Write out the data below exactly, from its first line to the line containing "Given: Click the Zoom In magnifier icon", that line included.
== Segment start ==
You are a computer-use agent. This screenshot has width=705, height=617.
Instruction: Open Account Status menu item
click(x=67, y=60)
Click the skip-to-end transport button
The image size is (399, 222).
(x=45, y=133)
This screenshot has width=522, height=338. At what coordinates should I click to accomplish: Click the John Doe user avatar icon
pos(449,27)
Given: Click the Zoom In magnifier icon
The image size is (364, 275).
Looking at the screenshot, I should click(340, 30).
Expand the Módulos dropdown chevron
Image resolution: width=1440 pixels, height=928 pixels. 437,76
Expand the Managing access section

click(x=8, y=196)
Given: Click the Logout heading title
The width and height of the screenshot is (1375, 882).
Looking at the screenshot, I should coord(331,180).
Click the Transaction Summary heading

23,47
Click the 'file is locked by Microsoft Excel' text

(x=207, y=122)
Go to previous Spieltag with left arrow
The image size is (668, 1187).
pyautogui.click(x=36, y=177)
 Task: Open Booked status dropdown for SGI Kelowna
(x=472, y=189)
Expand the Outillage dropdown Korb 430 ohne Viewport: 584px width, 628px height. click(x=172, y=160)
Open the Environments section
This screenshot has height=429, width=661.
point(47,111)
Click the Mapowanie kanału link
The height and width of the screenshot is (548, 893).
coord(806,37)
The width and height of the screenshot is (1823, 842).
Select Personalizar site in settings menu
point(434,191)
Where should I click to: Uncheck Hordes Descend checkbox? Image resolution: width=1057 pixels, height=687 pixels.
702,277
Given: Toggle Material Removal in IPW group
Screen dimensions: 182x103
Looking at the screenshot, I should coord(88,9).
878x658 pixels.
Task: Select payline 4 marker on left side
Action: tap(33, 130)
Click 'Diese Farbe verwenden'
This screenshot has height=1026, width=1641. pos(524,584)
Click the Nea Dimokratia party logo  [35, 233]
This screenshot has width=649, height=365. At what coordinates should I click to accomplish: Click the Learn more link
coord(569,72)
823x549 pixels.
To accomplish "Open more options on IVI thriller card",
== Segment end ==
ANSWER TO THIS PROBLEM ->
You are a computer-use agent. This screenshot has width=705, height=617.
Instruction: Open Account Status menu item
click(x=67, y=60)
Click the skip-to-end transport button
The image size is (399, 222).
(x=45, y=133)
This screenshot has width=522, height=338. At what coordinates should I click to accomplish: Click the John Doe user avatar icon
pos(449,27)
Given: Click the Zoom In magnifier icon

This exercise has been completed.